*To do*
In the listing below, take the lines beginning at the one that contains "This screenshot has height=925, width=1288." and ending after the one that contains "tap(113, 34)", and swap "back arrow" for "left arrow". Return only those lines, otherwise unchanged and without the pictures.

*Material shown*
"""

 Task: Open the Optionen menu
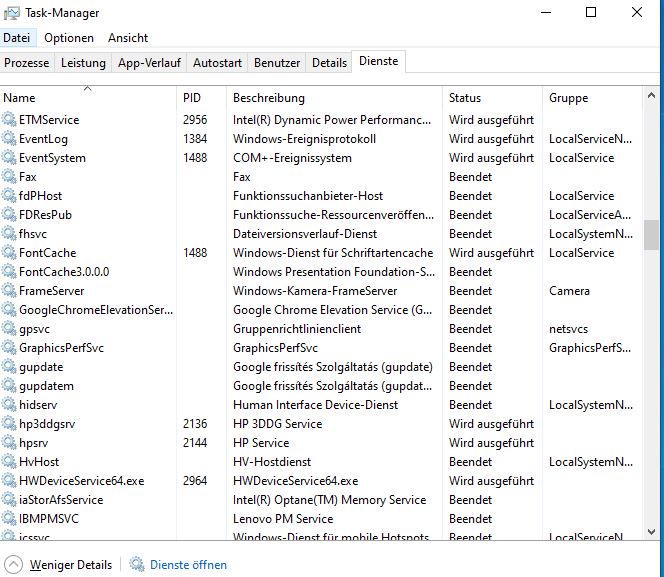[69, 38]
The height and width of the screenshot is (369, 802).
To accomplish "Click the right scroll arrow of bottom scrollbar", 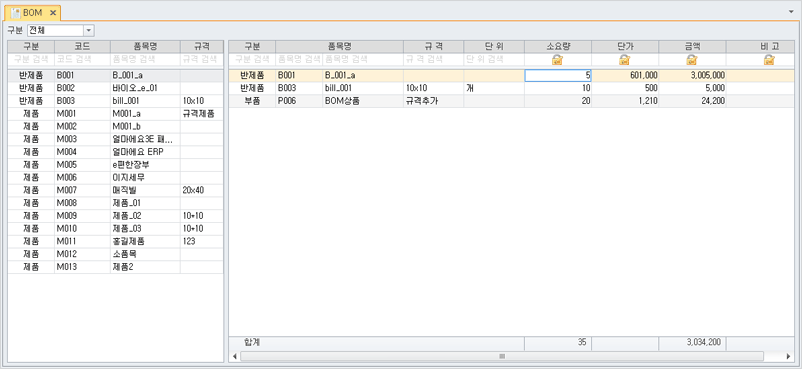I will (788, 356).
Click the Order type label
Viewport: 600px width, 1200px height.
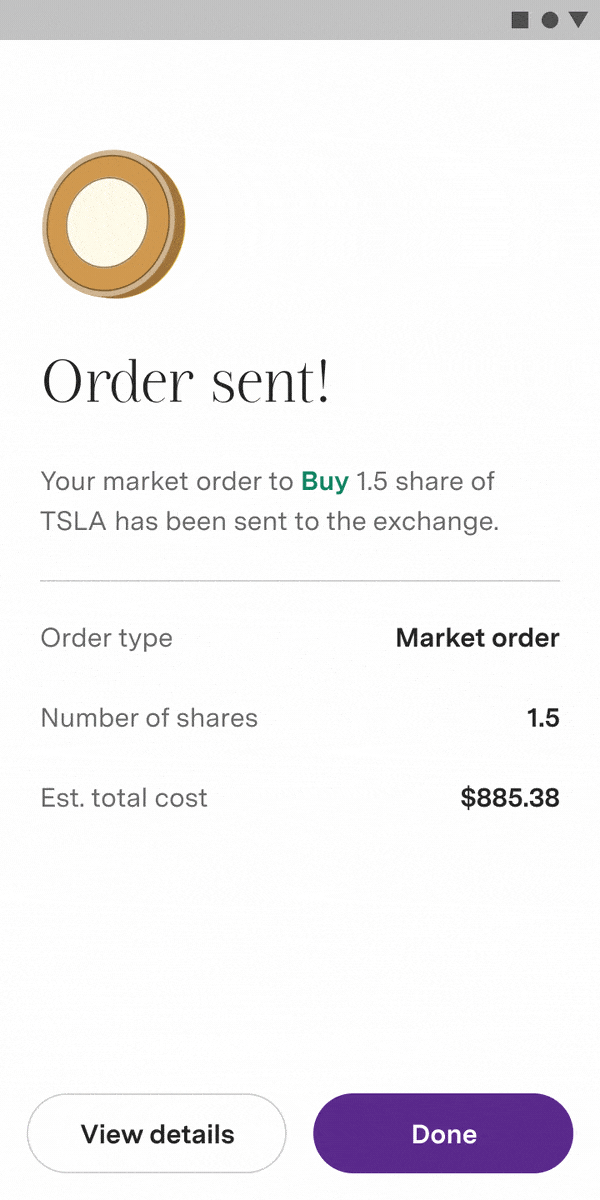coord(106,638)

"""
"""

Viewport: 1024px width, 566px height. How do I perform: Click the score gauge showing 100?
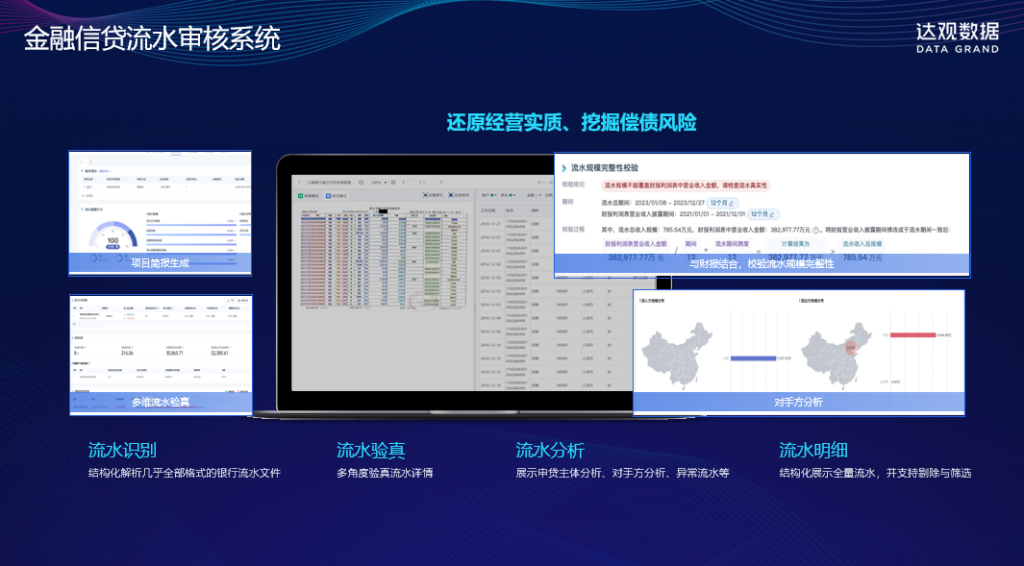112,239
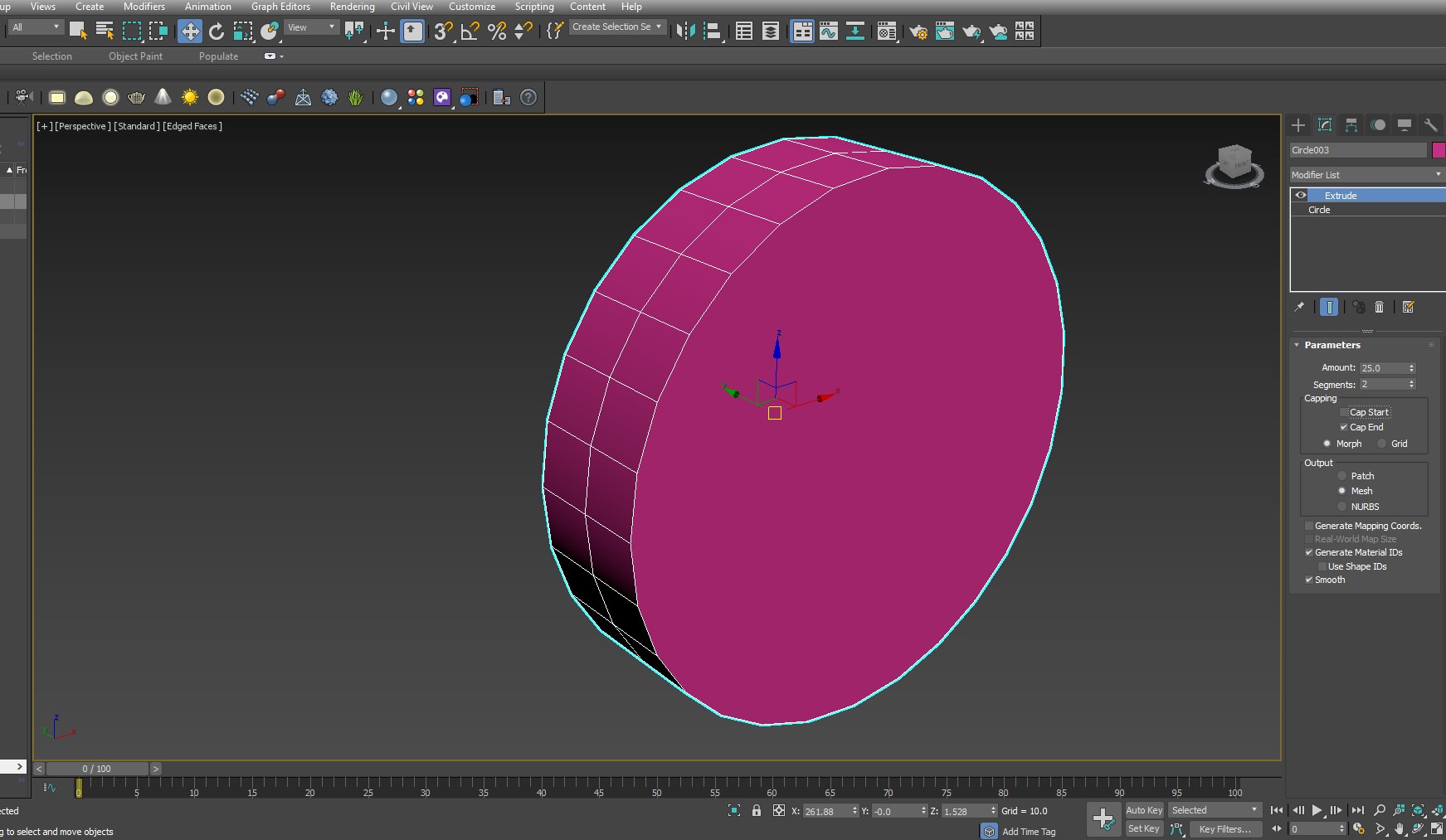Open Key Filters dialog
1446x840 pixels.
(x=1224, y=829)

"""
"""

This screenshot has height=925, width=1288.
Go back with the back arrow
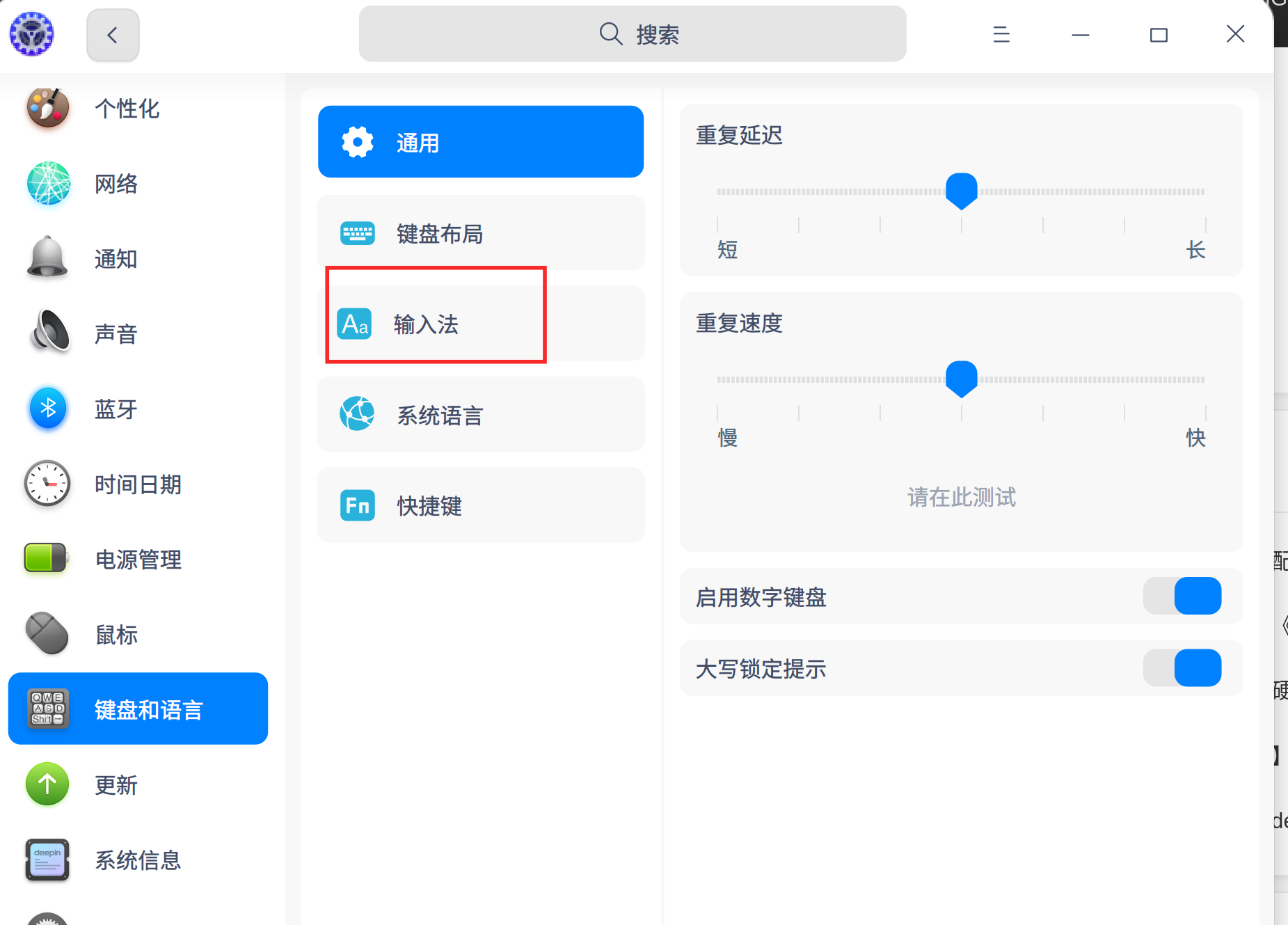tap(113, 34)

"""

*Solution to this exercise*
This screenshot has height=925, width=1288.
Go back with the left arrow
tap(113, 34)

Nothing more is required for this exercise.